▶ _Work instructions_:
Across the whole listing, how many lines hold the word "computer"? Reply with the number by itself.

▶ _Task inputs_:
○ ○ ○ ○
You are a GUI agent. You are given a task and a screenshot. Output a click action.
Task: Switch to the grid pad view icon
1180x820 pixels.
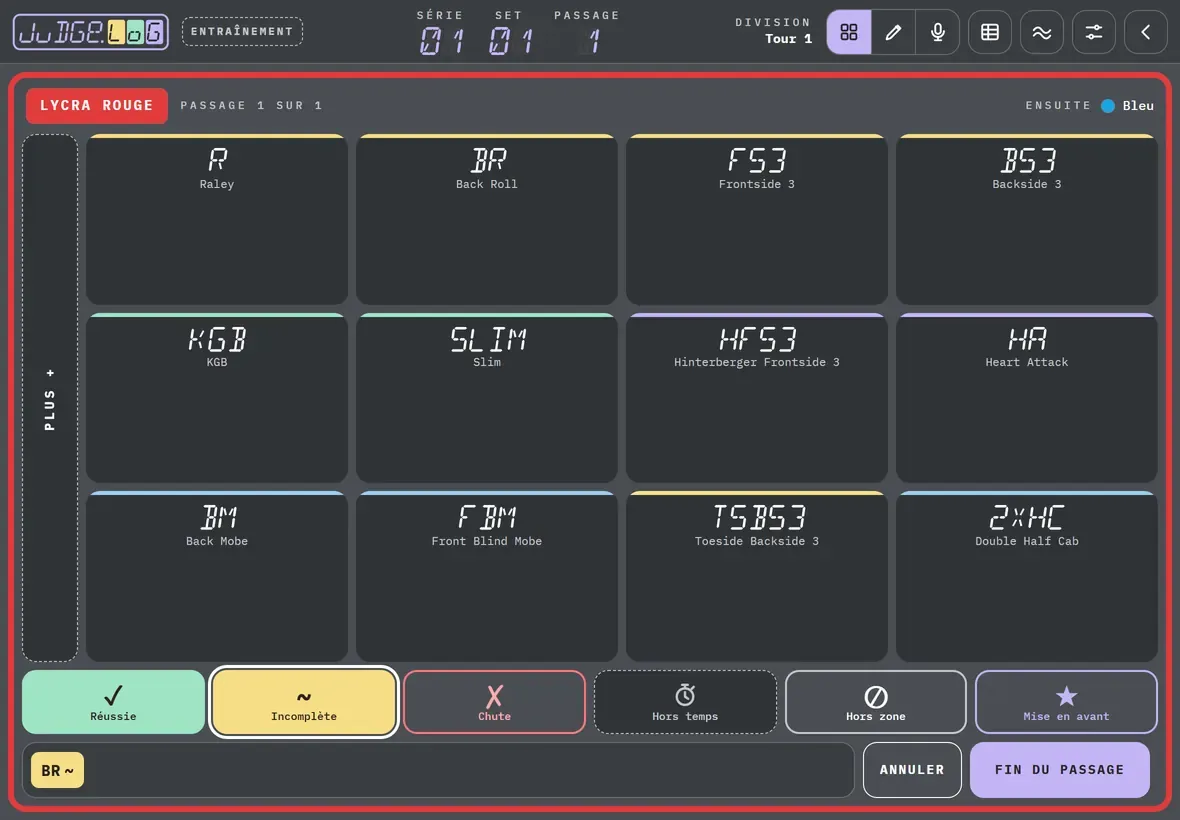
○ ○ ○ ○
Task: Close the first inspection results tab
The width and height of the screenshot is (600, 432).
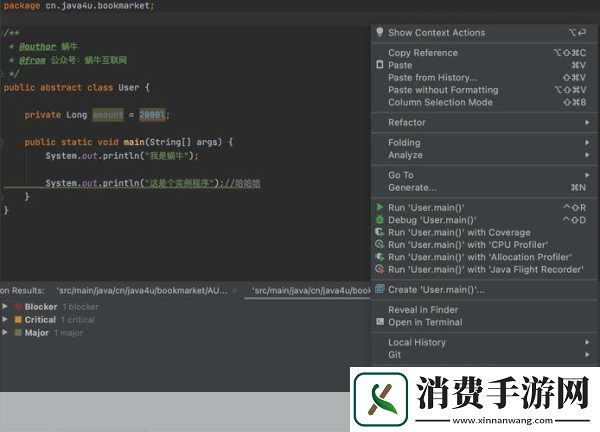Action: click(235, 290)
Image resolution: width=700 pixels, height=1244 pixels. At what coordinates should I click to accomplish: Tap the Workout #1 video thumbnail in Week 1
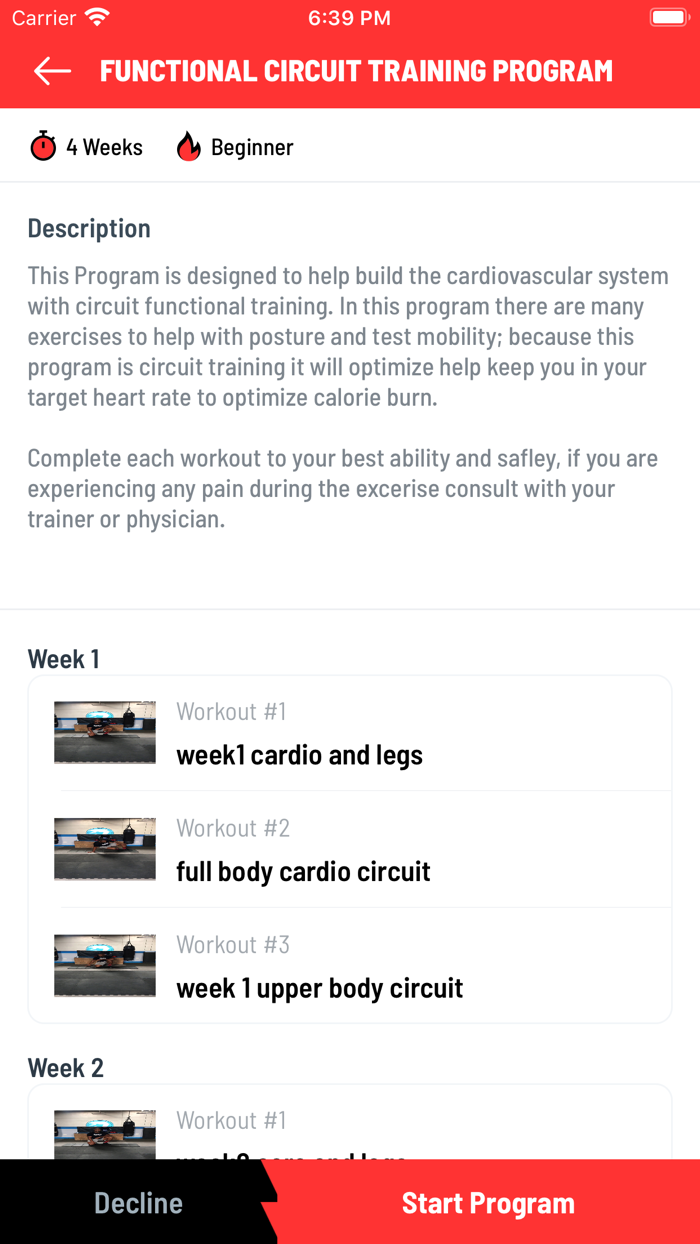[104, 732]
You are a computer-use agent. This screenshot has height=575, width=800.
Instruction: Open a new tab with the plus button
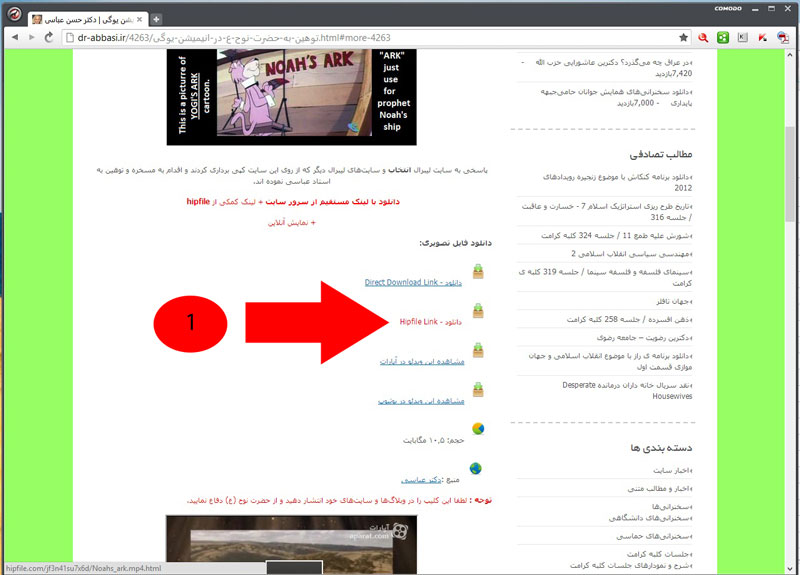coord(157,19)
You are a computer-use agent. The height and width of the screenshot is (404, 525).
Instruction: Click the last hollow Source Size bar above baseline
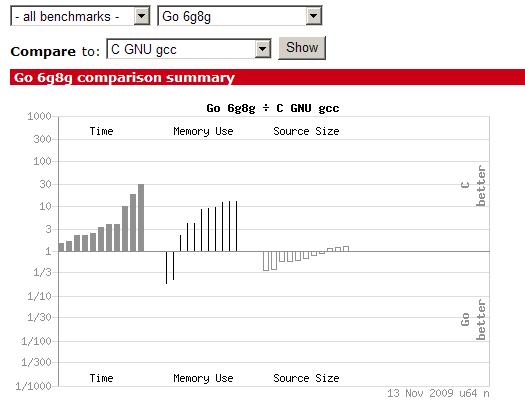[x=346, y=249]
○ ○ ○ ○
▶ _Answer_:
2